The chart for art unit groups 3620 (e-commerce), 3680 (business cryptography and incentive programs), and 3690 (finance, banking, and insurance) shows the most extreme case the other way. The pre-Alice baseline already ran at roughly 30-40%. The post-Alice jump took the rate to approximately 90%. The 2019 PEG produced a roughly comparable proportional drop to what the aggregate chart shows, but the floor it reached was about 50% – i.e., 50% of office actions included a 101 rejection. Under Hirshfeld and Vidal, the rate drifted back up to the high 50s.
What Moves Examiners
The Iancu-Squires comparison is the cleanest natural experiment available for asking what actually changes examiner behavior. Iancu issued a structured guidance document, accompanied by examiner training, that restructured the Step 2A inquiry and provided examiners with concrete categories and practical-application examples to apply. Rates dropped immediately and stayed down for a substantial period. Squires has issued precedential PTAB decisions, declaration-practice memoranda, and public speeches. Rates have moved only slightly. The difference here I see as institutional channel. Examination behavior responds training and guidance, less often PTAB decisions and Director speeches.

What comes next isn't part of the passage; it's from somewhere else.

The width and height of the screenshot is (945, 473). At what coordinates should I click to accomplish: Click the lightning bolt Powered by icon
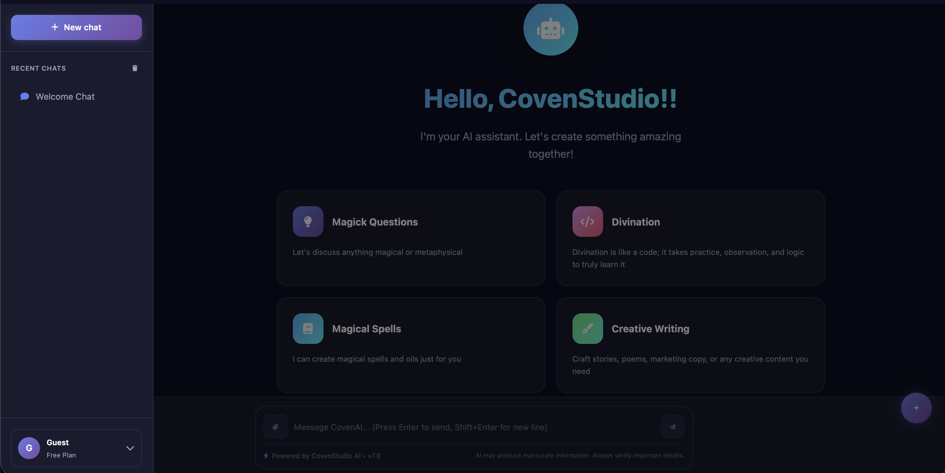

Ultimately, the deeper observation here has been there in the data since 2014. Patent eligibility at the prosecution stage is an administrative phenomenon. The Supreme Court sets its own outer limits of the doctrine and the Federal Circuit develops its application to particular fact patterns, but examiner behavior is governed by a parallel system of agency guidance that is more loosely coupled to the case law.